9 thoughts on “How Blessed Are We

  1. I feel challenged everyday to be courageous, have the answer. I always seem to fall short. I’m always saying “I don’t know.” It’s okay to “not know.” Oh, my goodness!

  2. This – and the comments – reminds me of a section from the Office of Readings from yesterday. I printed it out in big letters – it has become my favorite for now. How the Lord works!:

    “One may toil and struggle and drive, and fall short all the more. Another goes his way a weakling and a failure, with little strength and great misery– Yet the eyes of the LORD look favorably upon him; he raises him free of the vile dust, Lifts up his head and exalts him to the amazement of the many.” (Sirach 11:11-13)

    Jerome

  3. One can revisit a line of Scripture 80 times, and 80 times one will not only see something new, because it, too, is alive, but one will sense a Smile behind it, “You don’t even know the half of it. Keep looking.” One comes to think that one will be walking down the street one day wrapped in a big frown, when the 81st understanding, fresh and regal this time, will leap from the bushes, tackling one around the neck down to the ground in a laughing embrace. One will suddenly think of how his own great thoughts were straw, and another will know her every sound is a honking and a braying.

  4. 🙂 Me, too! Maybe that’s what is happening when our frown is distracted by, say, even bird chatter above the dull sidewalk, that seems hilarious..He has given these creatures not only means of flight, but abundance, and in lean times He has caused *angels* of birdfeeders to appear where they can find them. That’s not enough, tho’ –He gave them their own language which is more than song–these little brown things that weigh less than an ounce! Did He create birds great and tiny in anticipation of our sudden wondering about how Good He is, how Unique, how Loving–is there anything He wouldn’t do for us, too? and about how to fly closer to Him–and so that we, too, might think about being angels of “birdfeeders” to much greater creatures in the cold, hungering thin times?

    Well, I hope we’re also lovingly Tackled the moment we leave the earth. I hope I’ll be holding a box of Russell Stover assorted creams at the moment, so I can finally give Him the two raspberry hearts–one for Him, and one for Him to give His mom.

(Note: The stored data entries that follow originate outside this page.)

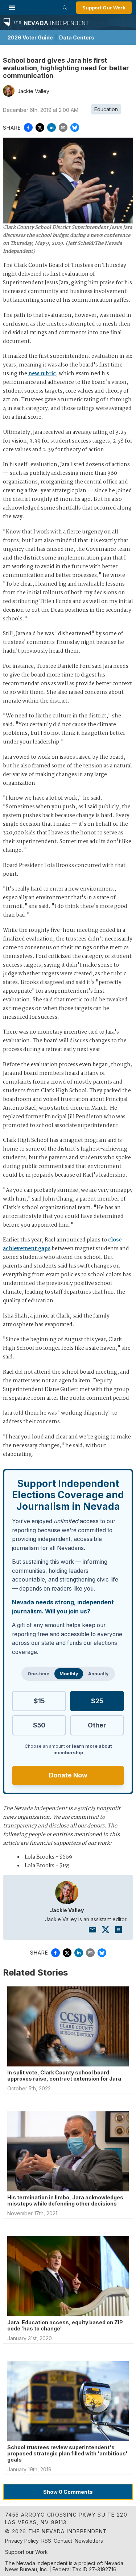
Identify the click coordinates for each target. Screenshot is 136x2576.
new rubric (42, 373)
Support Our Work (103, 8)
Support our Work (26, 2552)
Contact (63, 2541)
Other (97, 1725)
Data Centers (76, 37)
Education (106, 109)
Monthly (68, 1673)
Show (68, 2492)
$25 (97, 1701)
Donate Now (68, 1775)
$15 (39, 1701)
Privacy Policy (22, 2541)
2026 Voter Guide (30, 37)
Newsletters (89, 2541)
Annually (98, 1673)
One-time (38, 1673)
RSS (46, 2541)
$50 (39, 1725)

  5. Love all of your comments! Thank you. It’s very true; Jesus often says He reveals great things to the little ones, and I agree entirely about reading Scripture and always discovering different meanings. My impression, when Von Balthasar was talking about the “enlightened” ones, was that he was referring to people like the Pharisees, who refused any openness to Truth being revealed in ways different from their own. I mean, we all want to grow in enlightenment, don’t we? And we all benefit from “ripe fruit”, no? I guess the important thing, when one is a ripe fruit, is to allow oneself to be consumed so you will be nourishment for others, otherwise you will just rot on the branch or be squished underfoot. Ugh. A messy business.

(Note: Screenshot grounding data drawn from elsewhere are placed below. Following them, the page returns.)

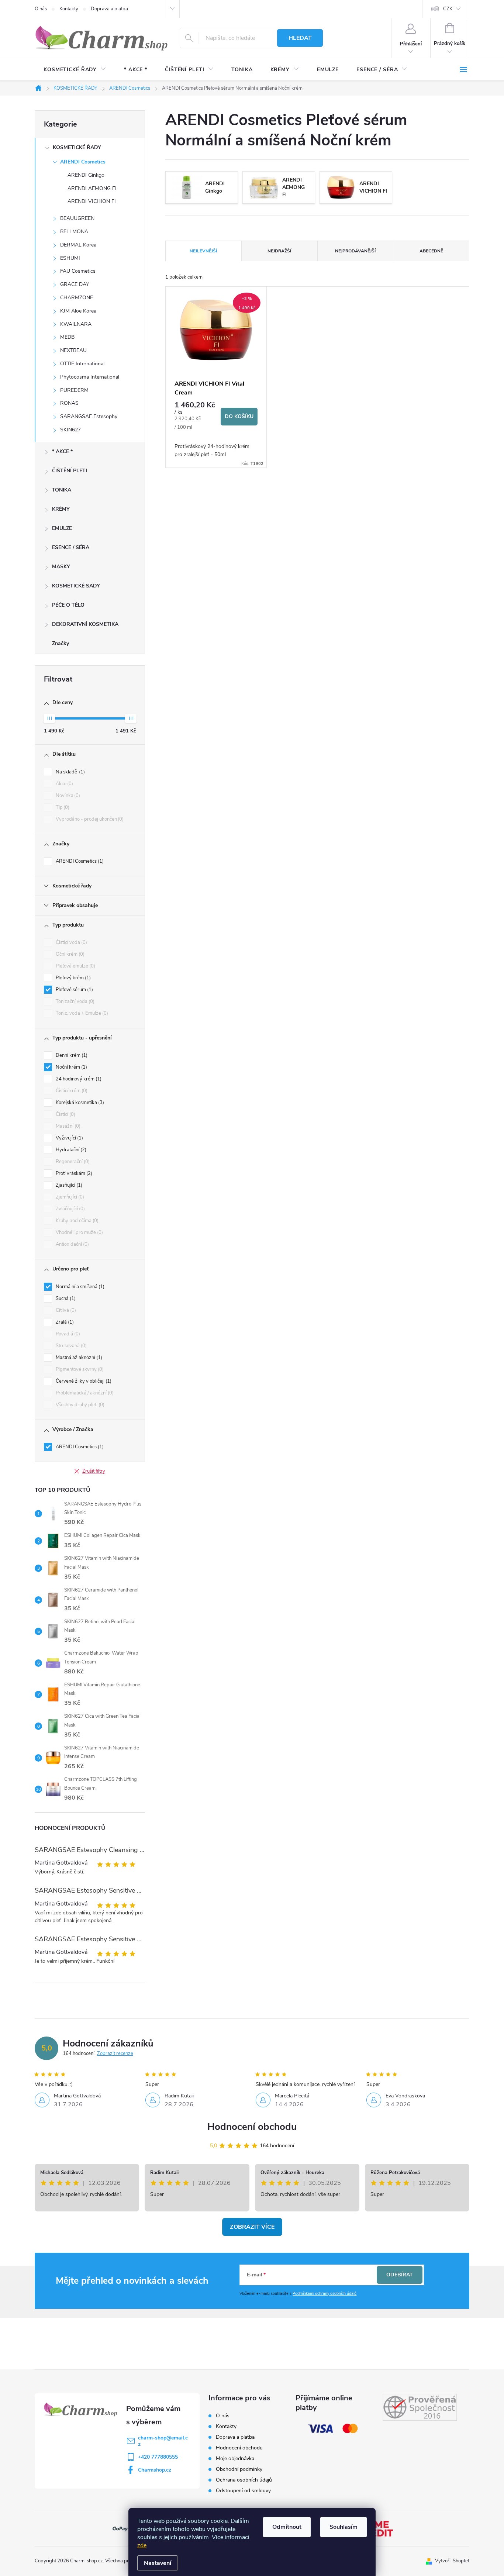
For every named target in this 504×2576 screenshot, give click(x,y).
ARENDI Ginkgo (86, 175)
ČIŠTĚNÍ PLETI (69, 470)
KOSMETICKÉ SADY (76, 585)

  6. Gabrielle, I like that – when we are ripe, we must be consumed and become nourishment for others, as Jesus is for us. “This is my commandment, that you love one another as I have loved you. Greater love has no man than this, that a man lay down his life for his friends.” (Jn 15:12-13)

    Then, when all our fruit is consumed – “all that I have heard from my Father I have made known to you. ” (Jn 15:15) – (OK, prepare for the unpleasantness), we must pass through the digestive tract and end up on the ground, away from the original tree. Nothing left but a seed in the midst of waste. “So they took Jesus, and he went out, bearing his own cross, to the place called the place of a skull, which is called in Hebrew Golgotha. There they crucified him, and with him two others, one on either side, and Jesus between them.” (Jn 19:17-18) We are called to follow Him and be crucified.

    But, a new tree grows forth from us, in a different location. It grows its own new fruits year after year and lives forever. “By this my Father is glorified, that you bear much fruit, and so prove to be my disciples.” (Jn 15:8)

    If we rot on the branch or get squished underfoot, the new tree cannot come into existence. The forest doesn’t grow, and we can never have the experience of being an everlasting tree, with our own fruits.

    So, for the courage to be consumed and carry the cross, the ripe fruit must pray with the Lord in the Garden: “Father, if thou art willing, remove this cup from me; nevertheless not my will, but thine, be done.” (Lk 22:42)

    ” …blessed, rather, are the chased, the harassed who must daily stand before my enigmas and cannot solve them…”

  7. Jerome, how beautiful – all of it. Yes, we must all pray for the courage to be consumed, offering what we have/what we are, and carry the cross, as you say.

    And since I am ever-hopeful, I must also say that I’ve been thinking about the fruit that ripens and falls to the ground, and truly there is always hope (and mercy). That fruit becomes accessible to any who are not able to reach upwards at the moment, or it becomes mulch to feed the earth and the roots so that the tree will live and bear fruit again. Absolutely everything and everyone is salvageable with our dear Lord. Way more than salvageable; necessary to His Plan and dearly loved.